La storia: La prima legge sui fondi immobiliari risale al 1994, nel 1998 nasce il Tuf (testo unico
della finanza) che ha trasformato il fondo immobiliare da tipologie giuridica a libera opzione
commerciale). Nel 1999 è stato lanciato il primo fondo, e da quel momento c’è stato un boom.
Nel 2001: Sono stati introdotti i fondi immobiliari ad importo privato. Si concede anche ai soggetti
privati di conferire beni (prima solo enti pubblici), È venuta meno la struttura ‘chiusa’ del fondo (Si
può entrare o uscire dal fondo prima della normale scadenza)
2008: creati fondi di investimento destinati ad iniziative ad elevato contenuto di innovazione

Tipologie di fondi:
Modalità di rimborso:
• Fondi chiusi: il rimborso delle quote avviene solo a scadenze predeterminate. I fondi
immobiliari sono SOLO DI TIPO CHIUSO.
• Semichiuso: il rimborso delle quote avviene anche in occasione di emissioni successive di
quote

Modalità di sottoscrizione / investimento


• Fondi ordinari: Le quote si sottoscrivono mediante il versamento di un importo
corrispondente al valore delle quote
• Fondi ad apporto: La sottoscrizione può venire attraverso il conferimento di immobili,
diritti reali sugli immobili o partecipazioni immobiliari. Possono partecipare pubblici /
privati.
• Fondi misti: Si può partecipare sia con apporto, sia con capitale

Tipi di sottoscrittori
• Riservato: I sottoscrittori possiedono esperienza, hanno conoscente e competenze per
prendere decisioni informate di investimento
• Retail: I sottoscrittori possono essere tutti i risparmiatori, anche piccoli, in modo indistinto

Modalità di ripartizione dei risultati


• I fondi ad accumulazione dei proventi: non distribuiscono i proventi ma reinvestono nel
fondo
• I fondi a distribuzione dei proventi: distribuiscono periodicamente gli utili ottenuti.
Propensione al rischio
• Fondi a investimento reddituale: Sono prodotti ‘core-core-plus’ gli immobili conferiti sono
spesso già affittati
• Fondi di sviluppo e valorizzazione: Definiti ‘value-added’. L’iter previsto è:
o valorizzazione / riposizionamento,
o development (ristrutturazione),
o locazione/ vendita
La distribuzione dei proventi deriva dal capital gain delle vendite, non dal reddito da
locazione.

Debito:
• Riservato: Non possono superare i limiti di indebitamento
• Speculativo: Possono superare i limiti di indebitamento

I vantaggi dei fondi immobiliari: (specialmente in momenti di crisi)

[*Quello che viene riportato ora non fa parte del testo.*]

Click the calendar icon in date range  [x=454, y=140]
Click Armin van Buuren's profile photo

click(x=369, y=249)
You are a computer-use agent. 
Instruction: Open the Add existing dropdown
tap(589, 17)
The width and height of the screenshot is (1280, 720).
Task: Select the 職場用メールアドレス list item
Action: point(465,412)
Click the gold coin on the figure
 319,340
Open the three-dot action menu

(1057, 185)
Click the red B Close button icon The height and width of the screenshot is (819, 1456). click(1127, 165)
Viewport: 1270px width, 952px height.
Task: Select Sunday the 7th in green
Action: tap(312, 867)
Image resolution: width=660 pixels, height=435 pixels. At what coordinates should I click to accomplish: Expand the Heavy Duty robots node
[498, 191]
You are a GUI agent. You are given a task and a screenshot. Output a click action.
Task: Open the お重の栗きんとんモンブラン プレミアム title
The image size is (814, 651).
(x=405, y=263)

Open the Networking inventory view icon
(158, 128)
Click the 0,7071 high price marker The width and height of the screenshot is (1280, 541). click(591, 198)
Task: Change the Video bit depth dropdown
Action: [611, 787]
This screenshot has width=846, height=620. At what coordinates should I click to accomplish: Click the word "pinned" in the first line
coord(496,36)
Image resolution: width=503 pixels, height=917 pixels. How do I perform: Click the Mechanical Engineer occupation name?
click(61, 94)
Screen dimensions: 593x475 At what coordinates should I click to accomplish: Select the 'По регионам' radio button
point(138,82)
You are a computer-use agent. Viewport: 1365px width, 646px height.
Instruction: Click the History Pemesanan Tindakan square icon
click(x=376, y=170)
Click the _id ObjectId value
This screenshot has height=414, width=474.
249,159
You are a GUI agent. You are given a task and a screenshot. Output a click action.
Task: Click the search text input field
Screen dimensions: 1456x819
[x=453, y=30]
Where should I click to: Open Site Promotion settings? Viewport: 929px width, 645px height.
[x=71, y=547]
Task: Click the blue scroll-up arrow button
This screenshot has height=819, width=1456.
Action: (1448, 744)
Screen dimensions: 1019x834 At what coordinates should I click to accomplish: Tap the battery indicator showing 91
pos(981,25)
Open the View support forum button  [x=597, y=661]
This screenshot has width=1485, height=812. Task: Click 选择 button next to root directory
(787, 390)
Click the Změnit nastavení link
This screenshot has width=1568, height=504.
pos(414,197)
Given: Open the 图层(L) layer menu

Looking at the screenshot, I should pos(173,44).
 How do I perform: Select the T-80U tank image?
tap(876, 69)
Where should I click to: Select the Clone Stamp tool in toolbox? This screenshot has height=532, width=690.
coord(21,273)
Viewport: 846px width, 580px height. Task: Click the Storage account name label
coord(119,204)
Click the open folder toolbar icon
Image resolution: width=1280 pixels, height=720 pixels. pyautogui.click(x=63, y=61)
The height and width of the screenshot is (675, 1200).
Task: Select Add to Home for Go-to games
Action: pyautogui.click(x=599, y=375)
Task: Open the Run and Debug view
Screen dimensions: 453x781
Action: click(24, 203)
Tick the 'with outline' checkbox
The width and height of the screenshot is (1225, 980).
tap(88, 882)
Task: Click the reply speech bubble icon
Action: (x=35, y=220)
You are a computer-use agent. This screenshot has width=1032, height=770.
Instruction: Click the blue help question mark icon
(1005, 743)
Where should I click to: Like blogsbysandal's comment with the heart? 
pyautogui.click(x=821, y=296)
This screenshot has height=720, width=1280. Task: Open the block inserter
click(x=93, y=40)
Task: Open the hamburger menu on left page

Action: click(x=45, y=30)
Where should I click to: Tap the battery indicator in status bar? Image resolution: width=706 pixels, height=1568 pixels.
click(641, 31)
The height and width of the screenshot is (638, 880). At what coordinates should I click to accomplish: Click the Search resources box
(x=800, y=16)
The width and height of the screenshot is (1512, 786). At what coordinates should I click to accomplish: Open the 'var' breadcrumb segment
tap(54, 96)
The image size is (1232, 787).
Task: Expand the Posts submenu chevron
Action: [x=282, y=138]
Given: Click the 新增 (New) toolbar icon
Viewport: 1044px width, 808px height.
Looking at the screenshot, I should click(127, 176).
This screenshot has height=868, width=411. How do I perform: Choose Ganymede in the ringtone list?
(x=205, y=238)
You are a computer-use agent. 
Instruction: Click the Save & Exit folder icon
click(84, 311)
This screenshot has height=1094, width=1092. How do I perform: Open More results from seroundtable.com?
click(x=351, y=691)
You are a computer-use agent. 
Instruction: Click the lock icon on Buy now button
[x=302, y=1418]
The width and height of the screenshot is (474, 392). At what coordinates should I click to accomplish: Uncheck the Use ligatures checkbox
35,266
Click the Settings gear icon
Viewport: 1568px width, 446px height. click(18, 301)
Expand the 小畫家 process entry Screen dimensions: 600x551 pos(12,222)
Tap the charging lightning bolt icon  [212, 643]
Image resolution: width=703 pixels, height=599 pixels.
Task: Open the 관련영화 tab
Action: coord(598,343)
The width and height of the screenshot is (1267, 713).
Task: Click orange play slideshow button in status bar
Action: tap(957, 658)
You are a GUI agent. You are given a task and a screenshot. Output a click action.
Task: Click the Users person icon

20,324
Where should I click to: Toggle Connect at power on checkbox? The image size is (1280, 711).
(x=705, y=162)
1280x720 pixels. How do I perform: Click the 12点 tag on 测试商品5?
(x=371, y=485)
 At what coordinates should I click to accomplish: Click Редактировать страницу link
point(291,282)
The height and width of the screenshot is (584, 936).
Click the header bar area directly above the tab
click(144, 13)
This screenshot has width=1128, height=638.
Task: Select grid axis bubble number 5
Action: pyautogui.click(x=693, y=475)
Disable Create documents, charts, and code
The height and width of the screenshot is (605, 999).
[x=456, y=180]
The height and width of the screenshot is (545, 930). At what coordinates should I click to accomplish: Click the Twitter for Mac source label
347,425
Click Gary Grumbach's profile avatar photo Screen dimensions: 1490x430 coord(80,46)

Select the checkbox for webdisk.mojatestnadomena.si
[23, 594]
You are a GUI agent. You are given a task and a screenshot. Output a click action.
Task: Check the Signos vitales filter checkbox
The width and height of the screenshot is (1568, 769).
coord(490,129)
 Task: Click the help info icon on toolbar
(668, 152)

• Autonomia: il patrimonio del fondo è separato da quello dell’SGR
• Controllo: i fondi comuni di investimento sono governati da norme severe (Consob, Banca
d’IT)
• Trasparenza: il risparmiatore sa sempre quanto valgono i fondi (NAV semestrale)
• Diversificazione: si mitigano i rischi tramite diversificazione geografica e tipologica
• Solidità: si possono osservare gli andamenti storici

REIT: Real Estate Investment Trusts:


Sono il corrispondente dei fondi per alcuni mercati stranieri e sono stati introdotti in USA ed in
Olanda negli anni ’60. I Trust immobiliari di Boston furono i primi fondi immobiliari (1800), solo
nel 1960 vennero introdotti i moderni REIT. Erano pensati per i piccoli investitori, con regime
fiscale vantaggioso, dovevano rispondere a una serie di requisiti (es. 100 partecipanti minimo) e
hanno dato origine alla finanza immobiliare privata.
Il principio alla base è evitare la doppia imposizione: godono di neutralità fiscale. Si lascia al
percettore finale del reddito tale onere e grazie a questo, distribuiscono un’elevata percentuale
dell’utile di esercizio (80-90%).
I vantaggi per gli investitori nei REIT:
• combinano le migliori caratteristiche del mercato azionario con la redditività tipica del
mercato
• immobiliare: elevata redditività e basso profilo di rischio
• possibilità di non impiegare notevoli capitali
• gestiti da un esperto
• riduzione del rischio grazie alla diversificazione

Tipi di REIT:
• equity reit,
• mortage reit,
• hybrid reit

Il processo di analisi e mappatura dei rischi:


Ci sono 7 rischi che impattano sui fondi immobiliari:
1) rischio di asset allocation geografica e settoriale (concentraizone geo-settoriale)
• rischio dello stato locativo
• rischio di morosità: è il rischio legato alla possibilità di subire perdite di reddito per
inadempienza.
• rischio di concentrazione dei conduttori (elevata concentrazione dei locatari in una stessa
attività economica
2) rischio di default delle situazioni locative per scadenze dei contratti (rischio di vacancy)
3) rischio di indebitamento del fondo: è il rischio che il fondo si indebiti eccessivamente
4) rischio tecnico – legale: il rischio di eventi che compromettano le condizioni degli immobili; il
rischio di alcune condizioni relative alla proprietà
5) rischio di prezzo (pagare di più del fair value)
6) ciclicità dei mercati immobiliari (andamenti avversi del mercato)
7) rischio di tasso di interesse (superiori al rendimento derivante dalle attività nel fondo)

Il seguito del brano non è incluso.